Principal Estadual do País começa nesta quarta-feira; 16 clubes lutam pelo título

Redação, O Estado de S.Paulo

22 de janeiro de 2020 | 04h30

Jornalistas do Estado projetam o que esperar da participação de Corinthians, Palmeiras, São Paulo e Santos, os quatro principais clubes do futebol paulista, na disputa do Paulistão 2020

‘Novo’ Corinthians exige paciência da Fiel

  • O torcedor verá um Corinthians diferente em relação ao time que venceu as últimas três edições do Estadual. Com Tiago Nunes, a diretoria aposta em um jogo mais ofensivo. Não chega a ser uma novidade na história do Corinthians, mas é uma ruptura em comparação à última década que pode demorar para dar resultados.

Raphael Ramos, editor assistente de Esportes

Palmeiras mais agudo, rápido e intenso

  • Não ganhar nada em 2019, demitir seu diretor de futebol e trocar de técnico duas vezes seguidamente foram indicações de que o Palmeiras precisa mudar. Luxemburgo chegou pelos trabalhos do passado, fora e dentro do próprio clube. O time será mais rápido, agudo e intenso nos 90 minutos.
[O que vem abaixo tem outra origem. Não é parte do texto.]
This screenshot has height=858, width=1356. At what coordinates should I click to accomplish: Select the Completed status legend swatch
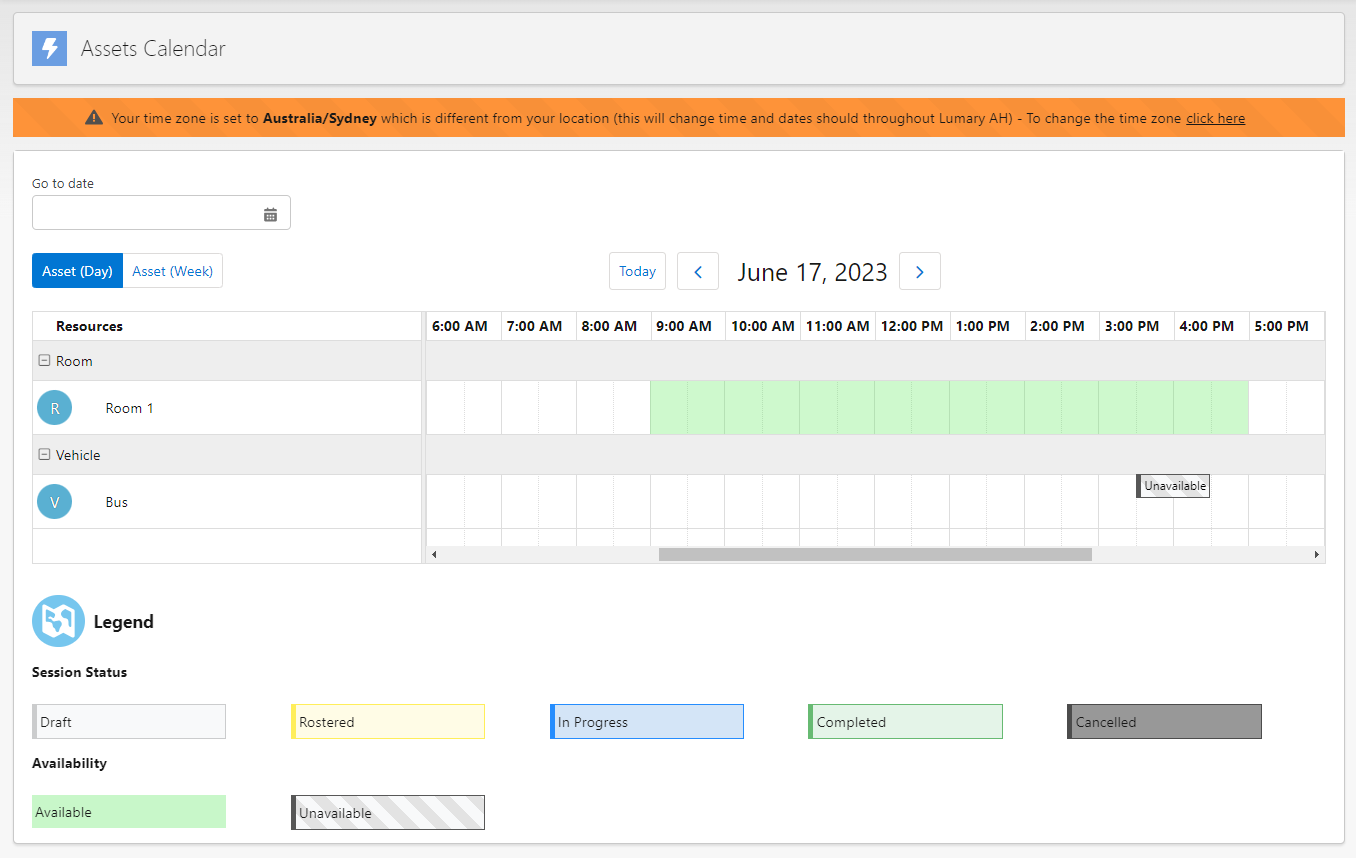pos(905,721)
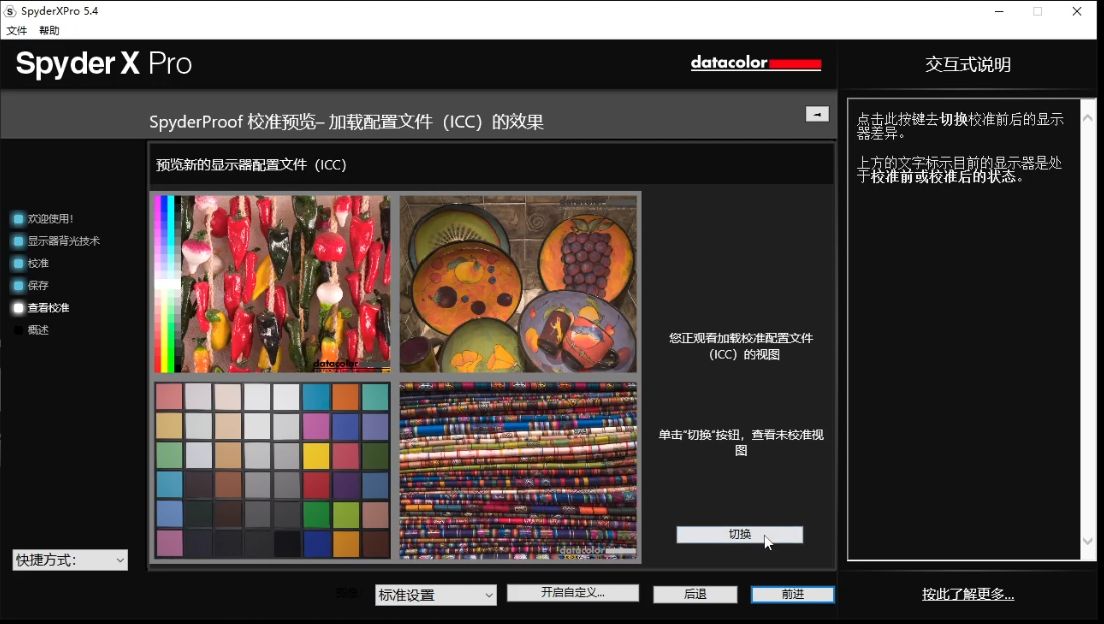The image size is (1104, 624).
Task: Click the black 概述 step indicator
Action: [18, 330]
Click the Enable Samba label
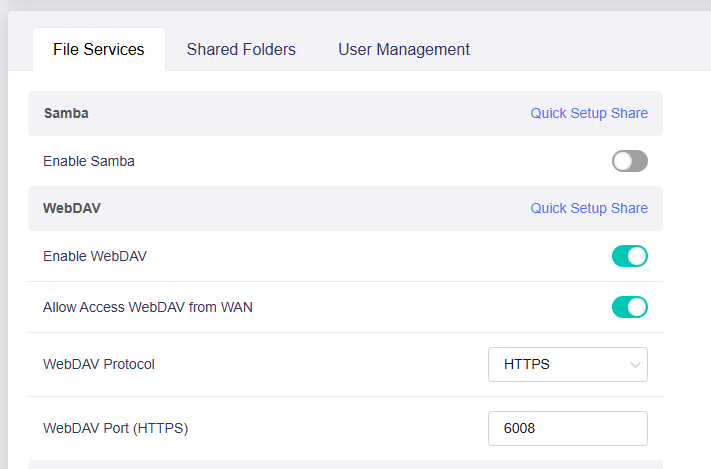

Robson Morelli, editor de Esportes

Pressionado, São Paulo precisa ser campeão

  • A base do São Paulo foi mantida e a aposta é que, com mais tempo para trabalhar, o técnico Fernando Diniz possa fazer o time ter sucesso em 2020. Ele precisa de um título expressivo para se firmar na carreira, assim como o clube necessita de um troféu para sair do jejum que vem desde a conquista da Copa Sul-Americana em 2012.

Paulo Favero, repórter do Estadão

Desafio de Jesualdo é manter nível do Santos

  • O Paulistão será uma prova de fogo para o técnico do Santos, Jesualdo Ferreira. Ele terá dois fantasmas a atormentá-lo: Jorge Sampaoli, pelo bom trabalho em 2019, e o patrício Jorge Jesus. De Jesualdo, será cobrado sucesso semelhante. O problema é que o Santos tem elenco limitado. O português tem tarefa árdua pela frente.